**Problem requirements**
Keyword search on "will": report each line of the records that contains it.

**Records from a data collection**
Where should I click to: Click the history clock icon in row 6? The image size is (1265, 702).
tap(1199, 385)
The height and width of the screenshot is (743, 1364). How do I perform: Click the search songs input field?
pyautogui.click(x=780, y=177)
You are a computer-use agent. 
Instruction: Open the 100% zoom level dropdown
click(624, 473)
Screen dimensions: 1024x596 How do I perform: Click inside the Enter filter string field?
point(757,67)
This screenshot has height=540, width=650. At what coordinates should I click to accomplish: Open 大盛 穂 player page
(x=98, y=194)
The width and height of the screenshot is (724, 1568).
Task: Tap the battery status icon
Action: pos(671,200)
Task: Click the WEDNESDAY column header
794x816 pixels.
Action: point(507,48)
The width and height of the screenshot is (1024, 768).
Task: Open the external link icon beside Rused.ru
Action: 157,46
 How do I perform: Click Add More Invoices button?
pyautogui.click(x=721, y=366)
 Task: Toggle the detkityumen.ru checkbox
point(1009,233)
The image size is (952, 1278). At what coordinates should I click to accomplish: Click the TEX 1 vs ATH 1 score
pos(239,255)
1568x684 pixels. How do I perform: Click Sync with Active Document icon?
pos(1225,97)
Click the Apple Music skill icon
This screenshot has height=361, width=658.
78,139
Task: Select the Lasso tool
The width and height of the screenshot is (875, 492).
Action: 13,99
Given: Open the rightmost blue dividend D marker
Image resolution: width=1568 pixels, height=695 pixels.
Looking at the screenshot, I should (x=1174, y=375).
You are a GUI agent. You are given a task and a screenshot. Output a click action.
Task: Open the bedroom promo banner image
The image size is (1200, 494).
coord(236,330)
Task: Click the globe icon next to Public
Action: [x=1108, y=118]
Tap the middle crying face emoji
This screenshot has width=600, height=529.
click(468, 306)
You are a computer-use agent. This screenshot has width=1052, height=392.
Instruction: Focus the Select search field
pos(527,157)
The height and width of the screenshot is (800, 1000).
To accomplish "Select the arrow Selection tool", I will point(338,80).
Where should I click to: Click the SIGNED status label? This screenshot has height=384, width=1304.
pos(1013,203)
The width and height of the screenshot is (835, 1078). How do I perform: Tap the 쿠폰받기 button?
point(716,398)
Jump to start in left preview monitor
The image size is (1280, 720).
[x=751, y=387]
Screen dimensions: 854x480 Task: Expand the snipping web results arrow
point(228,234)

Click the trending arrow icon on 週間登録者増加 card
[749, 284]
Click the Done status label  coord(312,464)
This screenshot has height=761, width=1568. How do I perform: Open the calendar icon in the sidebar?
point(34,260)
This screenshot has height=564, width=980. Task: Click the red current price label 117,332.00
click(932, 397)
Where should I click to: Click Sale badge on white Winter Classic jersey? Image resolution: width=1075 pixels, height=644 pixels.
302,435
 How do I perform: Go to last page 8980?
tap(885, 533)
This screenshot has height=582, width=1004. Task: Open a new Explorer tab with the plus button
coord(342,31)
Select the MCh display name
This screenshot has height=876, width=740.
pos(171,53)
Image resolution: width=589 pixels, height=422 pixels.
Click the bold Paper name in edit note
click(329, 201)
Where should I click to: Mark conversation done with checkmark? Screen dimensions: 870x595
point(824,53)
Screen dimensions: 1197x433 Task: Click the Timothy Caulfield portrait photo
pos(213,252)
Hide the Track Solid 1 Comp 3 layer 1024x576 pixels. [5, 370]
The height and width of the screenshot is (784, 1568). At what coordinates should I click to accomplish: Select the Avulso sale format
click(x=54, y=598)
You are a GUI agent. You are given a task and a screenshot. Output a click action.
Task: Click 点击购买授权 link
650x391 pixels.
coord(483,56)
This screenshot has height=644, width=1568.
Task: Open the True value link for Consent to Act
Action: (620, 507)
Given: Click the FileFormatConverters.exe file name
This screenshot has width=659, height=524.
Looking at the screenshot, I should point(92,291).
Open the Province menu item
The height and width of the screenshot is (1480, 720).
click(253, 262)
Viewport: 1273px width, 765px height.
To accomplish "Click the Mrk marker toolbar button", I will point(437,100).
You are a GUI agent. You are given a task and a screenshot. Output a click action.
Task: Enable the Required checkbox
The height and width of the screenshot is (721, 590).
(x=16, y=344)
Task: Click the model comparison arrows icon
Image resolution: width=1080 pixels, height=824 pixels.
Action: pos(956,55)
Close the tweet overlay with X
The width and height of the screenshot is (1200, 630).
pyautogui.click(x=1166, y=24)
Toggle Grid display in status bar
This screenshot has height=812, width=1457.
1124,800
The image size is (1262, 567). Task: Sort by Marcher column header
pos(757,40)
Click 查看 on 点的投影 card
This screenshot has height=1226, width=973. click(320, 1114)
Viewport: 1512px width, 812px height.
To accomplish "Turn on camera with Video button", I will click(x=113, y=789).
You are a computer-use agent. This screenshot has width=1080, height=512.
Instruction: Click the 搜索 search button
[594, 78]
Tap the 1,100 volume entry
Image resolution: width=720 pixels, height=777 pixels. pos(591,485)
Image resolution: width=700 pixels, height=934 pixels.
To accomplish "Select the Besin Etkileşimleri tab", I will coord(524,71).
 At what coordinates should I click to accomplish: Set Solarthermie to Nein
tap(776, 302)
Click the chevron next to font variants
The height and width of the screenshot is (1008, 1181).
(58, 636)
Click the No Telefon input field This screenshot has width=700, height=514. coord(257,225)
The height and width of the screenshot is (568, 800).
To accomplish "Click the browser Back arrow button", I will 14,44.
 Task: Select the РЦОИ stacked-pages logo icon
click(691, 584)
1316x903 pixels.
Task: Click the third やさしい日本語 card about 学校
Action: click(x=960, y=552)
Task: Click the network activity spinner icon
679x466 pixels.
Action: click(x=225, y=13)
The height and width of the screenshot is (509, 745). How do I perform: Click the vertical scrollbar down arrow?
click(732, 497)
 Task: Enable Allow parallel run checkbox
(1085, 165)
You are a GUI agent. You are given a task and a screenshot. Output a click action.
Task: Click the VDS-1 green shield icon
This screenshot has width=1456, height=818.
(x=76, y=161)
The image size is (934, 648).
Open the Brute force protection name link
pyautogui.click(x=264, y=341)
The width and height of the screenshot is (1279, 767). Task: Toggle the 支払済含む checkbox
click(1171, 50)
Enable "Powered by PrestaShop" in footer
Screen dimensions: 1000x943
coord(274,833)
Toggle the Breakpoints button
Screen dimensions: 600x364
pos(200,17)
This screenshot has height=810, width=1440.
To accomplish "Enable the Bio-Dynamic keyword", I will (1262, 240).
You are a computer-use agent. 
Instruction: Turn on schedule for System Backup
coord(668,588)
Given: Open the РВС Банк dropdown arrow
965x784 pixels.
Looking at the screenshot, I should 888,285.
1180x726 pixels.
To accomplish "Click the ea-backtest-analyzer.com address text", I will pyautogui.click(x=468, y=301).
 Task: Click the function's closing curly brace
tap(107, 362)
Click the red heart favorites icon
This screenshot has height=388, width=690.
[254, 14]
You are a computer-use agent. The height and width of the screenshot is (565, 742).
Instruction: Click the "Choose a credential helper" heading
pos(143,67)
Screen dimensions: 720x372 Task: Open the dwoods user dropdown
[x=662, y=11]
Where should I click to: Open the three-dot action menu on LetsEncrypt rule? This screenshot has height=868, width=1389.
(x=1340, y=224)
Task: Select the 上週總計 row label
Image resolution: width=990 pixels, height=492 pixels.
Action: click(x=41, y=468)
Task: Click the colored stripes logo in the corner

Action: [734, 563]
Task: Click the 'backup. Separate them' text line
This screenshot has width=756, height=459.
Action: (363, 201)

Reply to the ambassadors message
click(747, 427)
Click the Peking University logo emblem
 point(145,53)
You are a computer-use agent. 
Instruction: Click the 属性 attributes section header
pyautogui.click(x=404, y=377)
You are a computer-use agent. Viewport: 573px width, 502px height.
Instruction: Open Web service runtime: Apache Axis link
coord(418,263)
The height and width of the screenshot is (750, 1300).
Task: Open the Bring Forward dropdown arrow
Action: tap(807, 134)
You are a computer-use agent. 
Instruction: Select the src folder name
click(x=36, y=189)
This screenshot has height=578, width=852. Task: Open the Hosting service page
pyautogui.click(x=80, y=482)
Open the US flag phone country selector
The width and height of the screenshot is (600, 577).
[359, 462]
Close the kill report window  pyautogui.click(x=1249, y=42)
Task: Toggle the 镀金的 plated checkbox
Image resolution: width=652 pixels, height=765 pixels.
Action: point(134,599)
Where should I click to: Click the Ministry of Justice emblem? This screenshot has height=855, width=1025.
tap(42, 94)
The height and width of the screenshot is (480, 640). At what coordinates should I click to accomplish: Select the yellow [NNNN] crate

**Your solution**
To accomplish "Select the arrow Selection tool", I will point(338,80).
To accomplish "Click the Mrk marker toolbar button", I will point(437,100).
To accomplish "Turn on camera with Video button", I will click(x=113, y=789).
To accomplish "Select the Besin Etkileşimleri tab", I will coord(524,71).
To accomplish "Click the browser Back arrow button", I will 14,44.
To accomplish "Enable the Bio-Dynamic keyword", I will (1262, 240).
To accomplish "Click the ea-backtest-analyzer.com address text", I will pyautogui.click(x=468, y=301).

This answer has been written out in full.